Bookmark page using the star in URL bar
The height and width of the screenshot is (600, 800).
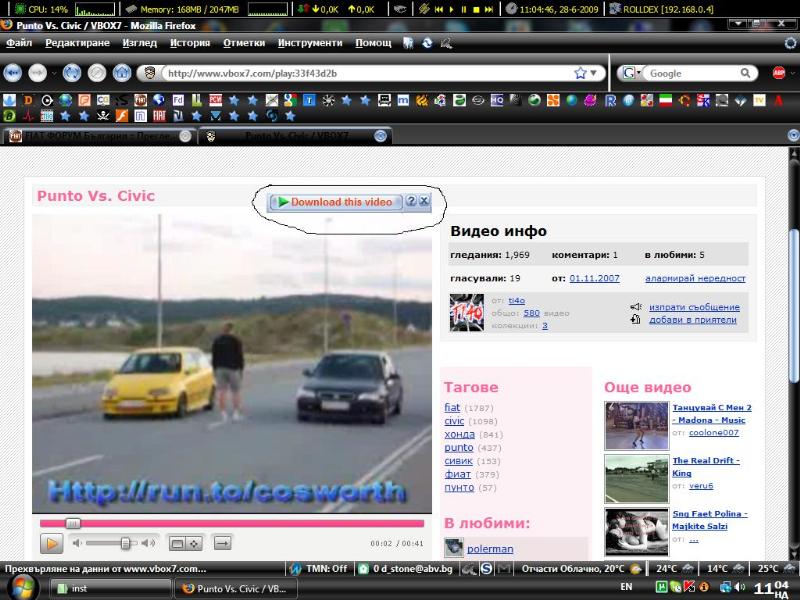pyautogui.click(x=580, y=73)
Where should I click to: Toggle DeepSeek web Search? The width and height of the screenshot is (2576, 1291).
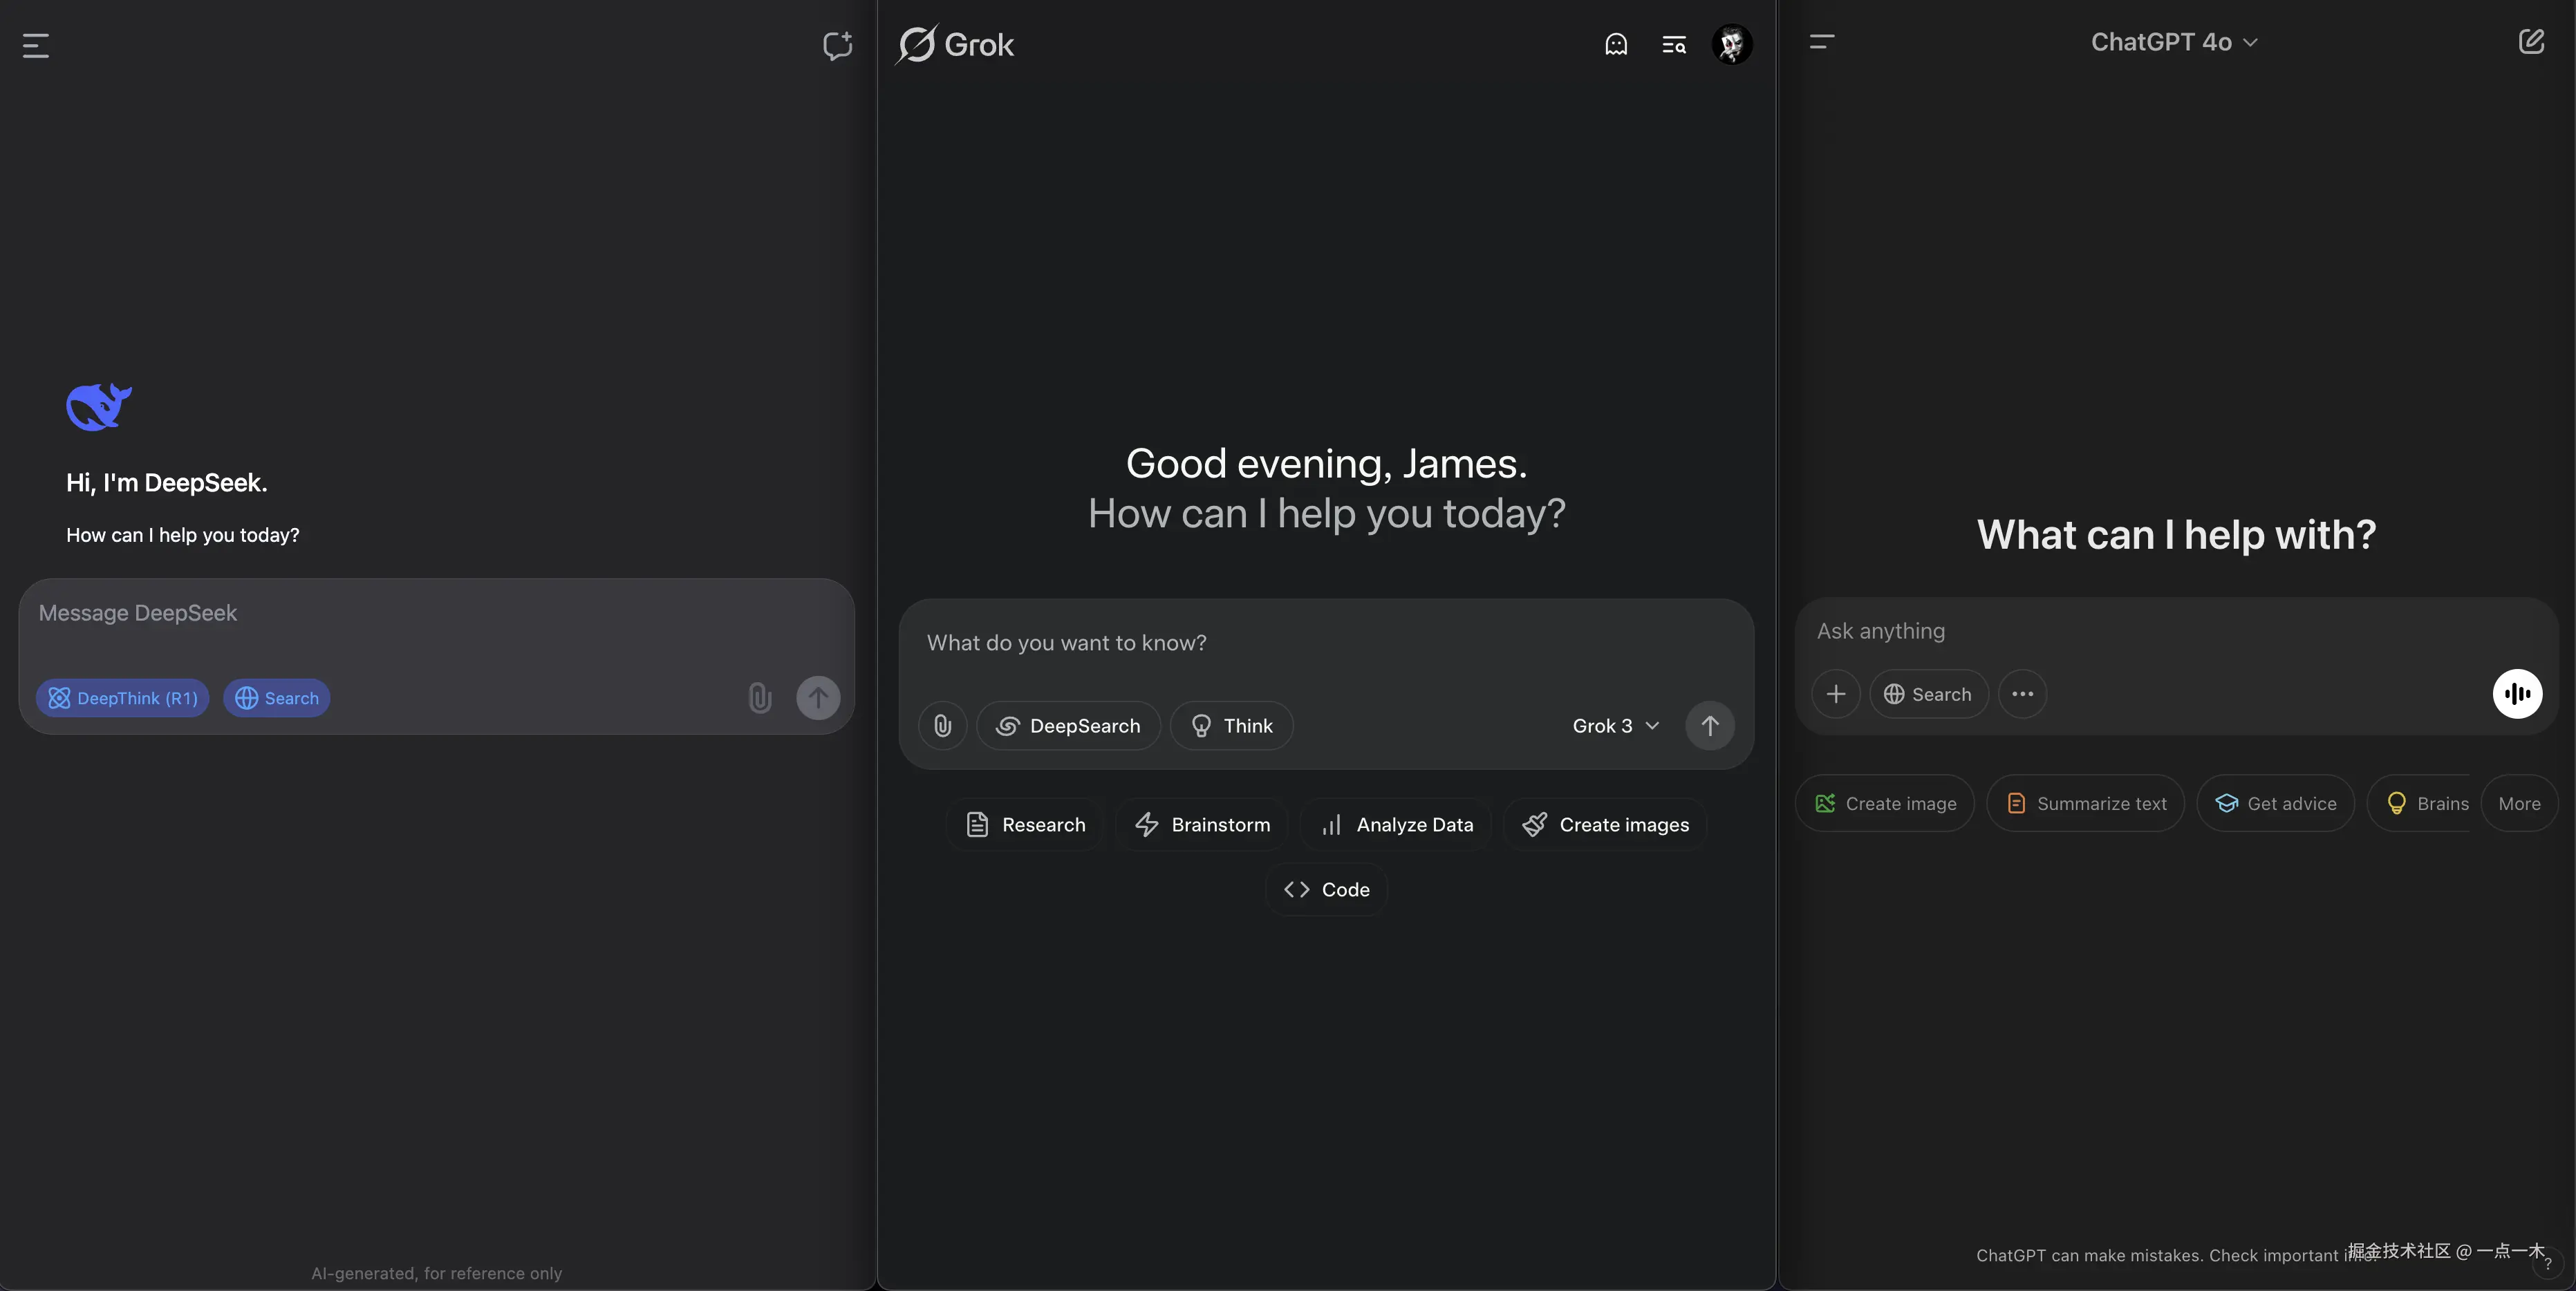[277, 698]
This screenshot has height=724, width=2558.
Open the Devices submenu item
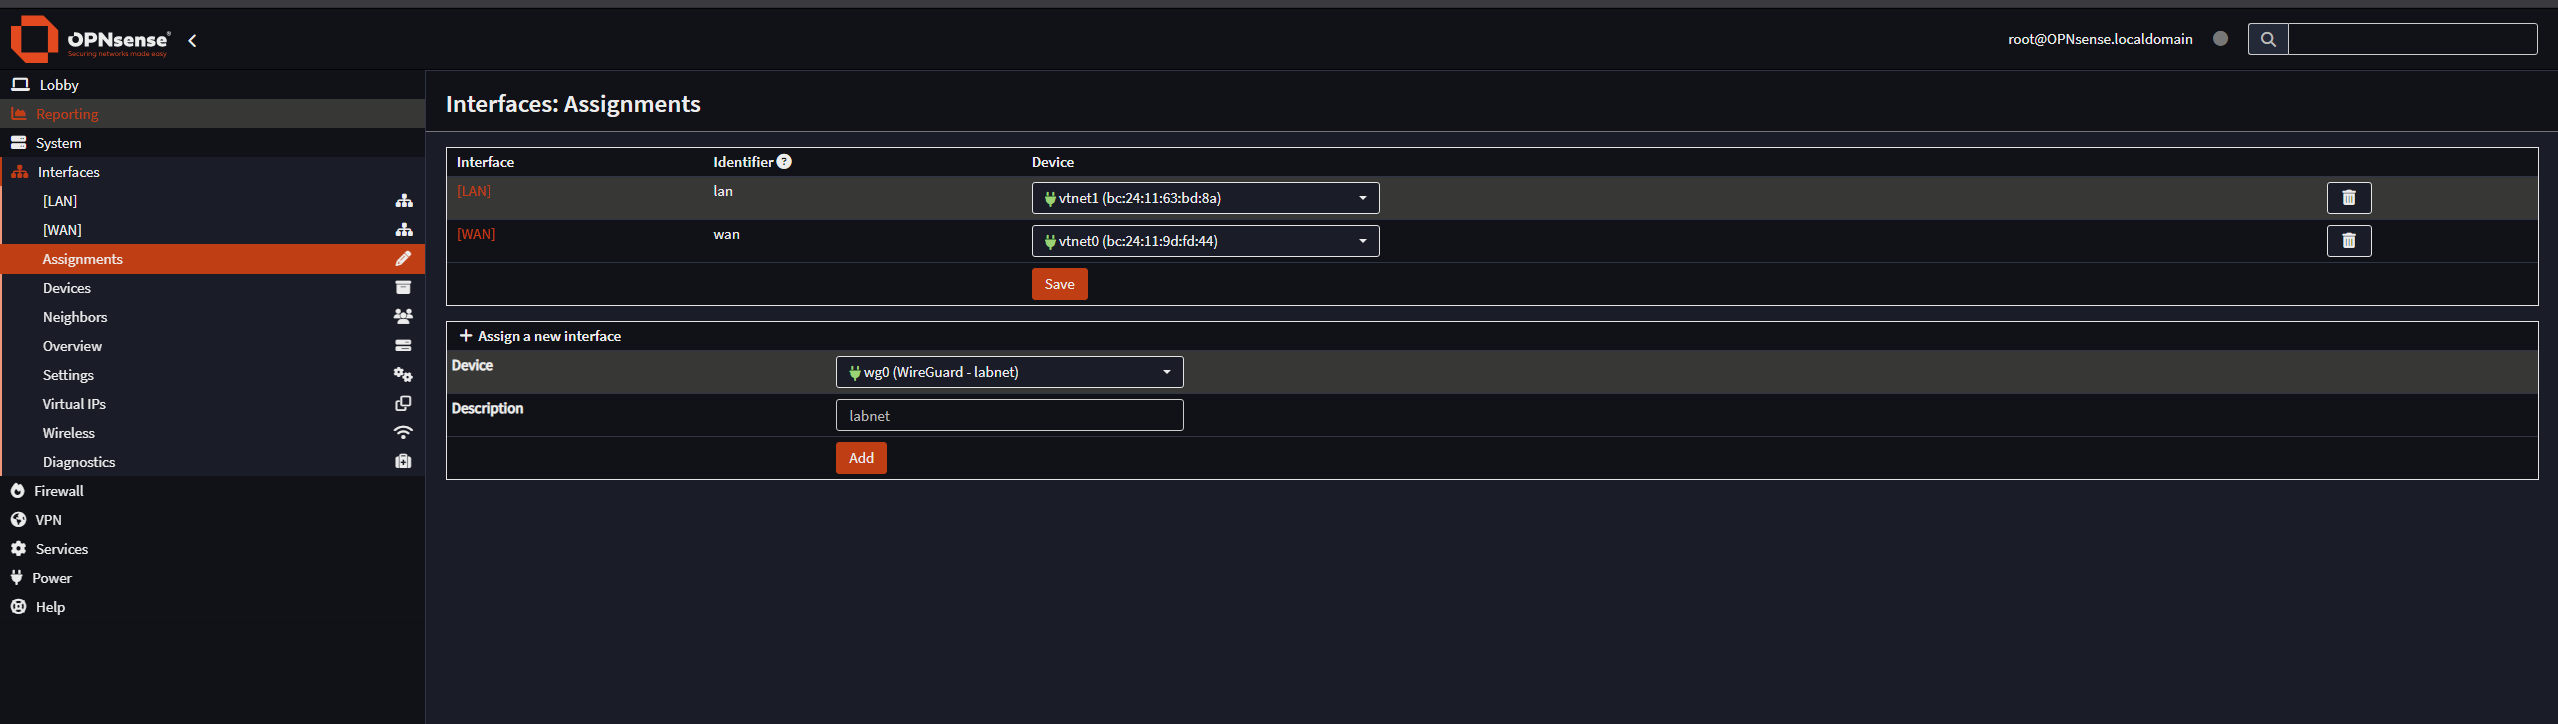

### The request
Retype the listing above word for word, leaving out the pictures.

### Response for this exercise
Bookmark page using the star in URL bar
The height and width of the screenshot is (600, 800).
pyautogui.click(x=580, y=73)
Where should I click to: Toggle DeepSeek web Search? The width and height of the screenshot is (2576, 1291).
[277, 698]
This screenshot has height=724, width=2558.
Open the Devices submenu item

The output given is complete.